* Begin MATERIAL PROVIDED *

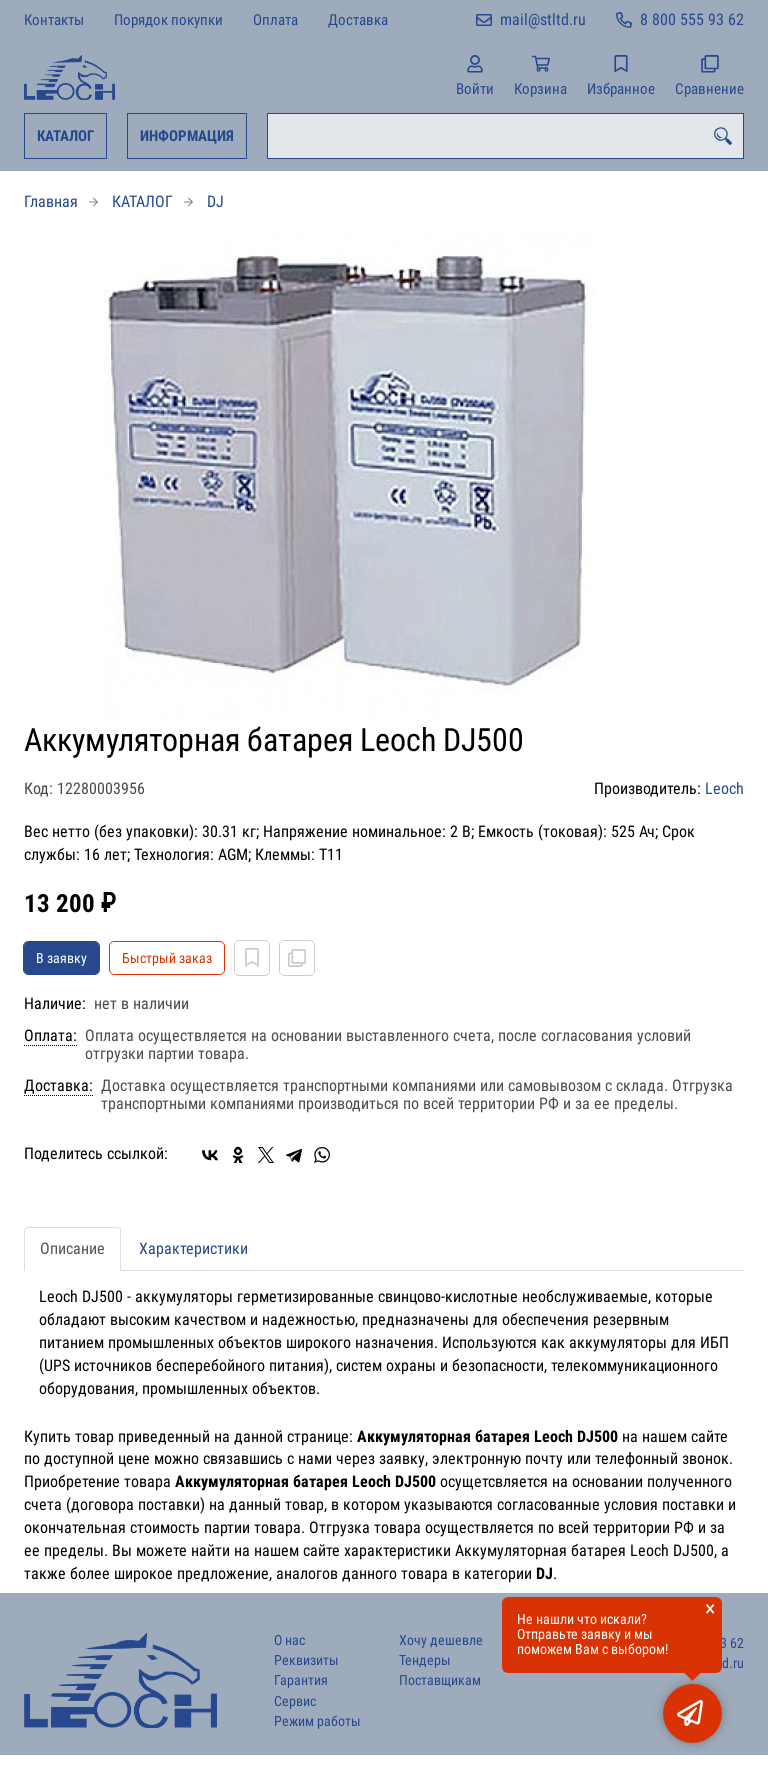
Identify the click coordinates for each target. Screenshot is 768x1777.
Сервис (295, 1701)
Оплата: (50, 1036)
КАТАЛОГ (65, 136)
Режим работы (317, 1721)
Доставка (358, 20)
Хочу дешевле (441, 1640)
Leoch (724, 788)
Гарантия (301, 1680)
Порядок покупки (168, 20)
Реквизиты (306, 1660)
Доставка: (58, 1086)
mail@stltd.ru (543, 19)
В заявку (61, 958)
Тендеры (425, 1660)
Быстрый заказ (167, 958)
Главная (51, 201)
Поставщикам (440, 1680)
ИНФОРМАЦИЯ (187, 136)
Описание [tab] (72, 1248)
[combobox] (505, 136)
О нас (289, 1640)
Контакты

* End MATERIAL PROVIDED *

### EXERCISE REQUIREMENTS
Convert the records above into a Markdown table with two columns, Row and Line, giving each line its own numbered row and skipping blank lines. Leave the pictures out of the table.

### SOLUTION FOR THIS EXERCISE
| Row | Line |
|---|---|
| 1 | Identify the click coordinates for each target. Screenshot is 768x1777. |
| 2 | Сервис (295, 1701) |
| 3 | Оплата: (50, 1036) |
| 4 | КАТАЛОГ (65, 136) |
| 5 | Режим работы (317, 1721) |
| 6 | Доставка (358, 20) |
| 7 | Хочу дешевле (441, 1640) |
| 8 | Leoch (724, 788) |
| 9 | Гарантия (301, 1680) |
| 10 | Порядок покупки (168, 20) |
| 11 | Реквизиты (306, 1660) |
| 12 | Доставка: (58, 1086) |
| 13 | mail@stltd.ru (543, 19) |
| 14 | В заявку (61, 958) |
| 15 | Тендеры (425, 1660) |
| 16 | Быстрый заказ (167, 958) |
| 17 | Главная (51, 201) |
| 18 | Поставщикам (440, 1680) |
| 19 | ИНФОРМАЦИЯ (187, 136) |
| 20 | Описание [tab] (72, 1248) |
| 21 | [combobox] (505, 136) |
| 22 | О нас (289, 1640) |
| 23 | Контакты |